Source data

___

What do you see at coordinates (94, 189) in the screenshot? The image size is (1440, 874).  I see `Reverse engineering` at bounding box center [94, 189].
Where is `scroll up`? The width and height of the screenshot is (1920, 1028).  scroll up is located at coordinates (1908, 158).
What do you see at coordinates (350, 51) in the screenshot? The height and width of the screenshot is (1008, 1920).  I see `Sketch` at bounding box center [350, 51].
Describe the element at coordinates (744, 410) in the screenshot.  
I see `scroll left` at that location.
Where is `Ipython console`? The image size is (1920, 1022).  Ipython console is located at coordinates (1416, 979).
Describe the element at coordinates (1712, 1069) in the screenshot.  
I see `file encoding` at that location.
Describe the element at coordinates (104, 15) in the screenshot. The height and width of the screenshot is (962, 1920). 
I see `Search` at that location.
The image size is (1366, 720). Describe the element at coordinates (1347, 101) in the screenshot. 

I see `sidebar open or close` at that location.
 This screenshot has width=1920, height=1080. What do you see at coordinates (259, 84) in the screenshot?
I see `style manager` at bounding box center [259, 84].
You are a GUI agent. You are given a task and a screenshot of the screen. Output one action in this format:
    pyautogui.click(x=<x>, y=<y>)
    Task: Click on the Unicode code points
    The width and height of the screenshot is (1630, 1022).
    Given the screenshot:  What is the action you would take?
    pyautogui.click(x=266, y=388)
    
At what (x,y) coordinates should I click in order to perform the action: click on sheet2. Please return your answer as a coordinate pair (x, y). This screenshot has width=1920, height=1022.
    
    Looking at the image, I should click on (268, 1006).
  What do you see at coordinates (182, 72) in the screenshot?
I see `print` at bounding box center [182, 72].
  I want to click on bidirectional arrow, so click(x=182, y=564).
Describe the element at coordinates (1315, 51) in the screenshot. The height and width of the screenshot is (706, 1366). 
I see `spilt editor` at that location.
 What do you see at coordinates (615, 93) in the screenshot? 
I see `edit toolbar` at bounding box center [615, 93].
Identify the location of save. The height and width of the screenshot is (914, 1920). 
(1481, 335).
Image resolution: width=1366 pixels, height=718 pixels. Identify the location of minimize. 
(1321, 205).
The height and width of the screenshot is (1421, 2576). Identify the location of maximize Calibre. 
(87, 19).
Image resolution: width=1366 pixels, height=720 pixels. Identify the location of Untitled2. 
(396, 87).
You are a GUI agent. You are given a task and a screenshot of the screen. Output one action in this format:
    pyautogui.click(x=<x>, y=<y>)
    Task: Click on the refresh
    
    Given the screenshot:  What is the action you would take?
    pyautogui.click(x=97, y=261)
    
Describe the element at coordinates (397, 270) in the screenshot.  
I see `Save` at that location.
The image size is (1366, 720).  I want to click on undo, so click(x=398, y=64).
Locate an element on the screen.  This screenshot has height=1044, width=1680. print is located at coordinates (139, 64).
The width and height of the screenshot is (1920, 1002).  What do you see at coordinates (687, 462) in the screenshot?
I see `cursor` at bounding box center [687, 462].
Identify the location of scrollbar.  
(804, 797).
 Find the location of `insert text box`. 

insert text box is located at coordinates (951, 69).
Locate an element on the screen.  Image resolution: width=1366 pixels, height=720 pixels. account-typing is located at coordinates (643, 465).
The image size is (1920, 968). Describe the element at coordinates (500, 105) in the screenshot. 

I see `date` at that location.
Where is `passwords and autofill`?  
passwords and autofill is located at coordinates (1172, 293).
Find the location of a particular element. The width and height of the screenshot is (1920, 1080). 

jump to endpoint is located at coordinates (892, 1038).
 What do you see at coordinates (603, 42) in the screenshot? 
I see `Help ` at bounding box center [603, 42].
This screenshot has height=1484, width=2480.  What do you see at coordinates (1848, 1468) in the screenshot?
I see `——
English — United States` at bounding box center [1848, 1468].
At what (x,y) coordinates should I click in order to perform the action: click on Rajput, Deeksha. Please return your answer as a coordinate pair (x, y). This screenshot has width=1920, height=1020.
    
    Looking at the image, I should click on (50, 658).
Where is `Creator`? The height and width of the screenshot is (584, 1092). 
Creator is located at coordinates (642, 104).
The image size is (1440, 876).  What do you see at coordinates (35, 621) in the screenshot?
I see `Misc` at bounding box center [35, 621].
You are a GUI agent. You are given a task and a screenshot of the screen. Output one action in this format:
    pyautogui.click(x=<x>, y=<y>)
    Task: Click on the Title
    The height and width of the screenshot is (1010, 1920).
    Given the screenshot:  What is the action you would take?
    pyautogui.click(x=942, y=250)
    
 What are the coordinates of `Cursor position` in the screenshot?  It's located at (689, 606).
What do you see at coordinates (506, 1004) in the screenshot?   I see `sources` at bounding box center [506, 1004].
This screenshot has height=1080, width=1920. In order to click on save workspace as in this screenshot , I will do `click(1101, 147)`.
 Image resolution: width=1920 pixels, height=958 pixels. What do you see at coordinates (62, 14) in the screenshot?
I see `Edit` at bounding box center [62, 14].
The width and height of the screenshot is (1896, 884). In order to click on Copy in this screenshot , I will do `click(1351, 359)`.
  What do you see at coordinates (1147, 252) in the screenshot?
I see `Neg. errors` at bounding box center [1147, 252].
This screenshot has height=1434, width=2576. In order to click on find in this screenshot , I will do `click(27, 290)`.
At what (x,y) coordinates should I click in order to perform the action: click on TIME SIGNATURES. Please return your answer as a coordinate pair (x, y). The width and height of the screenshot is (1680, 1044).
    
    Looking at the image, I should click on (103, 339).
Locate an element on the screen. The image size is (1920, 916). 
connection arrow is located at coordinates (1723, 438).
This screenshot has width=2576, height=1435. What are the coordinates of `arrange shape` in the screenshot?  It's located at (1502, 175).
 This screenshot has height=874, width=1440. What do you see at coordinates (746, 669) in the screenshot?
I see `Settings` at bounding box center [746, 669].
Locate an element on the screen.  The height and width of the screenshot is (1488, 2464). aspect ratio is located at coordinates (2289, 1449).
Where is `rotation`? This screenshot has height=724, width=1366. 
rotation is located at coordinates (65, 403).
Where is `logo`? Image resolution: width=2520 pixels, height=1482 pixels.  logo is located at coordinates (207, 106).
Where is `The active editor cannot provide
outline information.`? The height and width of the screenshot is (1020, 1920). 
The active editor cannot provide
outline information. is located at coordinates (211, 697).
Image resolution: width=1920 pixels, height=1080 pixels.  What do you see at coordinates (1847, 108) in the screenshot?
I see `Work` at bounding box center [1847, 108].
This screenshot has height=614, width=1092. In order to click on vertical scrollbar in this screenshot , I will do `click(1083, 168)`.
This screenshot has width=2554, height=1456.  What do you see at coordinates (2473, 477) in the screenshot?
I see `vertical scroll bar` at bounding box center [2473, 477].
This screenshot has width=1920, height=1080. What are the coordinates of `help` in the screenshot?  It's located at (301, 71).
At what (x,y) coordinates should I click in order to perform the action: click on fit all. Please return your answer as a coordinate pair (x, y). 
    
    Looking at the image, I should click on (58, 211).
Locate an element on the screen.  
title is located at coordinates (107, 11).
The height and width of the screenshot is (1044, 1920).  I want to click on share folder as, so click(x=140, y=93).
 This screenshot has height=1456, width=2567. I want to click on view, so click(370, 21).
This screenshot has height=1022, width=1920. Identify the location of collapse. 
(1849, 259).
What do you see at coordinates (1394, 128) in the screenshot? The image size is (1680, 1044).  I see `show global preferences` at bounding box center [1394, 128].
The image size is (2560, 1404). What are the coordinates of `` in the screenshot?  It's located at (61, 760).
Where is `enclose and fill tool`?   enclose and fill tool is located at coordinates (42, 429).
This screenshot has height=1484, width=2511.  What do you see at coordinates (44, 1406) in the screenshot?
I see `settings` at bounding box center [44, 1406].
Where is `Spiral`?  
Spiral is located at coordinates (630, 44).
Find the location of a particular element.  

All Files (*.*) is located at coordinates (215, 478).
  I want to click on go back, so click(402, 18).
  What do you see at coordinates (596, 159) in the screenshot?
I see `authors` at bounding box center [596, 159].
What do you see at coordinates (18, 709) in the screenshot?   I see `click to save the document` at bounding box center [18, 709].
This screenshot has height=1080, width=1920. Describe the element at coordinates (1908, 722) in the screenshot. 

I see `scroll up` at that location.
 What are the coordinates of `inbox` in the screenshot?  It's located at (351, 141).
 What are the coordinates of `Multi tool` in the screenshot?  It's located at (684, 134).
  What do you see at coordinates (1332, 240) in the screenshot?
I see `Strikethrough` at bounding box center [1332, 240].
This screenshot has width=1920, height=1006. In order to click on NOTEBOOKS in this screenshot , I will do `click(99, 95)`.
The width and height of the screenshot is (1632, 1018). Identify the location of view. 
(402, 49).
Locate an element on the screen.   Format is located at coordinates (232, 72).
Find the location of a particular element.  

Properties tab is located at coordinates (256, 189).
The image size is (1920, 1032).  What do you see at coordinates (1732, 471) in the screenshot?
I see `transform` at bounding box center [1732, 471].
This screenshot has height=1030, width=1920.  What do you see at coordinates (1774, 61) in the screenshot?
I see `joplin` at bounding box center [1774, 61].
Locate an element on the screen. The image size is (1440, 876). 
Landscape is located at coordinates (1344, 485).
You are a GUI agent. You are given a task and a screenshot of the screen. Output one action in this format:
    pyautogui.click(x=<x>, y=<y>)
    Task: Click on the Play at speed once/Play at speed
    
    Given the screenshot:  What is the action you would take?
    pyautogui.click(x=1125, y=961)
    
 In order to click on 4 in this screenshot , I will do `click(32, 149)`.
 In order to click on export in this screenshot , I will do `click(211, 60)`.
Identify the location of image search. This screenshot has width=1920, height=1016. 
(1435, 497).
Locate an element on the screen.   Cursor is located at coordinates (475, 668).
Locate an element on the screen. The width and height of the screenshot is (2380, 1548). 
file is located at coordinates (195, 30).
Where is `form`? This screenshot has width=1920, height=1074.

___

WRITTEN PROBLEM:
Arrange the lines of the material from the line with "This screenshot has width=2554, height=1456." to the line with "center [596, 159].", both included, as a JSON list of strings with one string per line and blank lines left out.

ANSWER TO THE TASK:
[
  "This screenshot has width=2554, height=1456.  What do you see at coordinates (2473, 477) in the screenshot?",
  "I see `vertical scroll bar` at bounding box center [2473, 477].",
  "This screenshot has width=1920, height=1080. What are the coordinates of `help` in the screenshot?  It's located at (301, 71).",
  "At what (x,y) coordinates should I click in order to perform the action: click on fit all. Please return your answer as a coordinate pair (x, y). ",
  "    Looking at the image, I should click on (58, 211).",
  "Locate an element on the screen.  ",
  "title is located at coordinates (107, 11).",
  "The height and width of the screenshot is (1044, 1920).  I want to click on share folder as, so click(x=140, y=93).",
  " This screenshot has height=1456, width=2567. I want to click on view, so click(370, 21).",
  "This screenshot has height=1022, width=1920. Identify the location of collapse. ",
  "(1849, 259).",
  "What do you see at coordinates (1394, 128) in the screenshot? The image size is (1680, 1044).  I see `show global preferences` at bounding box center [1394, 128].",
  "The image size is (2560, 1404). What are the coordinates of `` in the screenshot?  It's located at (61, 760).",
  "Where is `enclose and fill tool`?   enclose and fill tool is located at coordinates (42, 429).",
  "This screenshot has height=1484, width=2511.  What do you see at coordinates (44, 1406) in the screenshot?",
  "I see `settings` at bounding box center [44, 1406].",
  "Where is `Spiral`?  ",
  "Spiral is located at coordinates (630, 44).",
  "Find the location of a particular element.  ",
  "All Files (*.*) is located at coordinates (215, 478).",
  "  I want to click on go back, so click(402, 18).",
  "  What do you see at coordinates (596, 159) in the screenshot?",
  "I see `authors` at bounding box center [596, 159]."
]